ASSIGNMENT: Using the data below, return the stretch from the line that contains "The width and height of the screenshot is (1568, 673)." through the line that contains "Viewport: 1523px width, 784px height.", both included, exactly as it stands and nothing beyond it.

Collected data

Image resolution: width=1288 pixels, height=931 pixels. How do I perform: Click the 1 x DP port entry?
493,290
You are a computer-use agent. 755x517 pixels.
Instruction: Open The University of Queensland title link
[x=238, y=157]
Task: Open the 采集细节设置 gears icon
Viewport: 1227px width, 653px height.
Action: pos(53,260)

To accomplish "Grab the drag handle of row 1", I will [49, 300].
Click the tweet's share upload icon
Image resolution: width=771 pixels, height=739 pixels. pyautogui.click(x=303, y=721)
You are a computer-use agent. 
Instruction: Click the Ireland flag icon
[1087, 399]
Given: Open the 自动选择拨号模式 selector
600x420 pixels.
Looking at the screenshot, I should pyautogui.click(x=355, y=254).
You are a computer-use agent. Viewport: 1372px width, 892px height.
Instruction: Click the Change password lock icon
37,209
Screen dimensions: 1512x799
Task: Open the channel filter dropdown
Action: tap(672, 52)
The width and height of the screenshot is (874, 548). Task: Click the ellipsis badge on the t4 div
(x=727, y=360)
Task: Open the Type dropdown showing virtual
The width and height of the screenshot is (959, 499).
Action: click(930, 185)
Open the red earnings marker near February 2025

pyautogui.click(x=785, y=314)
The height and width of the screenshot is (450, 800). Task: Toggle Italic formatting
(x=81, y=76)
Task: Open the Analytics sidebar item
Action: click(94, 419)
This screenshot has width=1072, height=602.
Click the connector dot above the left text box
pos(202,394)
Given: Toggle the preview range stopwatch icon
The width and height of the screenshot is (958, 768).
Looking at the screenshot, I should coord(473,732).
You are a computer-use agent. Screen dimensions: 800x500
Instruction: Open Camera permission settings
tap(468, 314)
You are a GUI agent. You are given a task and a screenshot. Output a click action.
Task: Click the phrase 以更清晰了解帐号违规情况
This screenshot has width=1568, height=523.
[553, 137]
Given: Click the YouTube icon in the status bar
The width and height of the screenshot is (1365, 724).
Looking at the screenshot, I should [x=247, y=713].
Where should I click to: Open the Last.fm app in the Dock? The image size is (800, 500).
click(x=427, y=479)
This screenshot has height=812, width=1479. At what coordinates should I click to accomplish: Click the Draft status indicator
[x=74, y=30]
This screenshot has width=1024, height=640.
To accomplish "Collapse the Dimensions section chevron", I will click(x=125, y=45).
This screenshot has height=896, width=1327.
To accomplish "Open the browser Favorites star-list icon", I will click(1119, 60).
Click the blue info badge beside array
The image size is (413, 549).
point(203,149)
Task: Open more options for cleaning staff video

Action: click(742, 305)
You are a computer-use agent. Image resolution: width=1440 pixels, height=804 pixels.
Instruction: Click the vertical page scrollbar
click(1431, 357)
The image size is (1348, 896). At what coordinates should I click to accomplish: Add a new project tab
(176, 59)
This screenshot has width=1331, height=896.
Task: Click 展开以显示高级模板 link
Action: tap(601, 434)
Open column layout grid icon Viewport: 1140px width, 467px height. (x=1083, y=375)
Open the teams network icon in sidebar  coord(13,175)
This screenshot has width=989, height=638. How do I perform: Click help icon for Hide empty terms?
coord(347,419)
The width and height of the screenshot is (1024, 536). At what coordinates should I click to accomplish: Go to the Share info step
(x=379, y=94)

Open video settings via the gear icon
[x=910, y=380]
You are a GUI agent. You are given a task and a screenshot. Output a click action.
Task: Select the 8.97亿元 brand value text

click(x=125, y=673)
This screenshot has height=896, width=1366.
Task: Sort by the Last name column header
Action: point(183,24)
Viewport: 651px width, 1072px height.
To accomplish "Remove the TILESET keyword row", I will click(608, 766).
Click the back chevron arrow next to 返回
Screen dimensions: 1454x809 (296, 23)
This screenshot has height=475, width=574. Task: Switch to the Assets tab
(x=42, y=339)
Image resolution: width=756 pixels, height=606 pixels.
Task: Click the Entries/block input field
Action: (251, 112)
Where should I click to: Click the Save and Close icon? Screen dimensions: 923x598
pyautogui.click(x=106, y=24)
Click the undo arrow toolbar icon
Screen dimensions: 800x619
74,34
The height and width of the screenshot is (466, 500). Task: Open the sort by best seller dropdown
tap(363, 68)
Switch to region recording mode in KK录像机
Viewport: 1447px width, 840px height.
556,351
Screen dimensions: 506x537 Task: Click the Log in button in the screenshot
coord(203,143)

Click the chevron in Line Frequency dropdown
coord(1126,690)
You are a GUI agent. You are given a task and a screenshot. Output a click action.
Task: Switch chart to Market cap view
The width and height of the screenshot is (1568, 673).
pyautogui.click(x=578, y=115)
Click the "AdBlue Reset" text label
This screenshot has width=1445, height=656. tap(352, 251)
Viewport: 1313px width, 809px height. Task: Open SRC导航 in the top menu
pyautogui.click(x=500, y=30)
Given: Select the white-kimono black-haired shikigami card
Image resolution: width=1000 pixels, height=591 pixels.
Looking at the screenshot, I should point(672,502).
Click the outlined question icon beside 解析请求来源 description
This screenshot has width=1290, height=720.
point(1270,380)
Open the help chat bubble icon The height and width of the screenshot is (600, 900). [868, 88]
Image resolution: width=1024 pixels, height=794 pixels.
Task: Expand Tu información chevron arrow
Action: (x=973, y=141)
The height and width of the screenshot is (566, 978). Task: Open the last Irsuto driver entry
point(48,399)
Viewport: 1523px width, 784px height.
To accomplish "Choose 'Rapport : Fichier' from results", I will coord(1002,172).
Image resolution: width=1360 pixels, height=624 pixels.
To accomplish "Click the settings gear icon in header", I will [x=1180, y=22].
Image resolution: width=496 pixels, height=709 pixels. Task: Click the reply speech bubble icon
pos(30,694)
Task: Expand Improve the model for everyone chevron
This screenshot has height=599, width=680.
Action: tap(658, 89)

RESPONSE:
The width and height of the screenshot is (1568, 673).
pyautogui.click(x=578, y=115)
Click the "AdBlue Reset" text label
This screenshot has width=1445, height=656. tap(352, 251)
Viewport: 1313px width, 809px height. Task: Open SRC导航 in the top menu
pyautogui.click(x=500, y=30)
Given: Select the white-kimono black-haired shikigami card
Image resolution: width=1000 pixels, height=591 pixels.
Looking at the screenshot, I should point(672,502).
Click the outlined question icon beside 解析请求来源 description
This screenshot has width=1290, height=720.
point(1270,380)
Open the help chat bubble icon The height and width of the screenshot is (600, 900). [868, 88]
Image resolution: width=1024 pixels, height=794 pixels.
Task: Expand Tu información chevron arrow
Action: (x=973, y=141)
The height and width of the screenshot is (566, 978). Task: Open the last Irsuto driver entry
point(48,399)
Viewport: 1523px width, 784px height.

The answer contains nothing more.